-- begin Extract to read --

Tuesday, December 13, 2011

When the kids aren't stupid anymore...He puts what? In where?

She was being affectionate. More affectionate than she normally is toward me. She leaned in to give me a kiss. When I bent down to get the kiss, she burped, mostly in my face. Howls of laughter soon followed.
Isobel: "I burped at your face!"
Daddy: "You burped IN my face. That's not very nice."
Isobel: "Can I have my kiss now?"
Daddy: "OK." (Leaning in again)
A second burp was delivered to my face in earnest. Followed by more howls of laughter.
Daddy: "Hey now!"
We sat for a time and a burp of my own bubble up and passed through my lips.
Daddy: "Gimme a kiss."
Isobel: "No way!"
Daddy: "What? Why not. You wanted a kiss from me a minute ago."
Isobel: "That was different, I wanted you to smell my burp. You had YOUR burp now. I do not want to get your breath all over me."

-- end Extract to read --
-- begin Collected material --

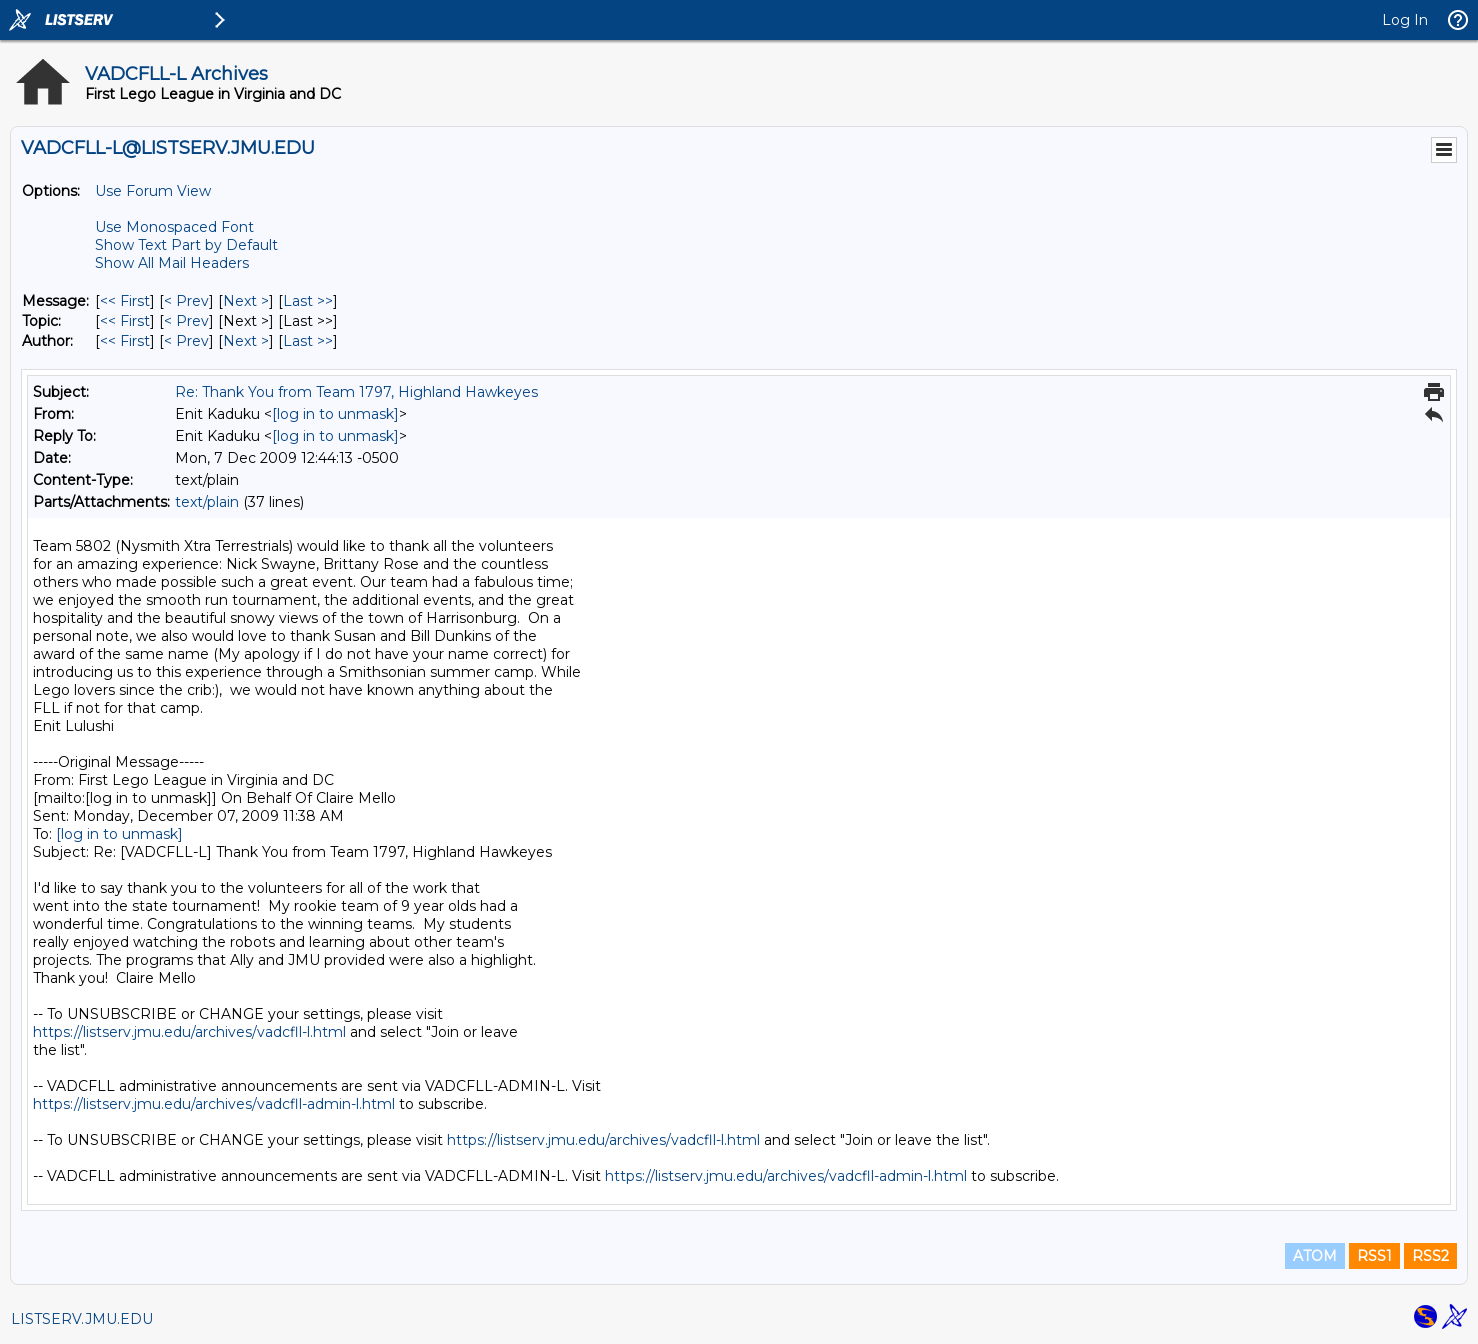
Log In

-- end Collected material --

Tasks to perform:
1. Rewrite the blog post about Isobel, starting with "When the kids" and going on through "through my lips.", swapping "kiss" for "hug".
2. In the blog post about Isobel, what does she do when her father bends down for the first kiss?
The material has no connection to the blog post about Isobel.

Expected outputs:
1.
When the kids aren't stupid anymore...He puts what? In where?

She was being affectionate. More affectionate than she normally is toward me. She leaned in to give me a hug. When I bent down to get the hug, she burped, mostly in my face. Howls of laughter soon followed.
Isobel: "I burped at your face!"
Daddy: "You burped IN my face. That's not very nice."
Isobel: "Can I have my hug now?"
Daddy: "OK." (Leaning in again)
A second burp was delivered to my face in earnest. Followed by more howls of laughter.
Daddy: "Hey now!"
We sat for a time and a burp of my own bubble up and passed through my lips.

2. She burps, mostly in his face.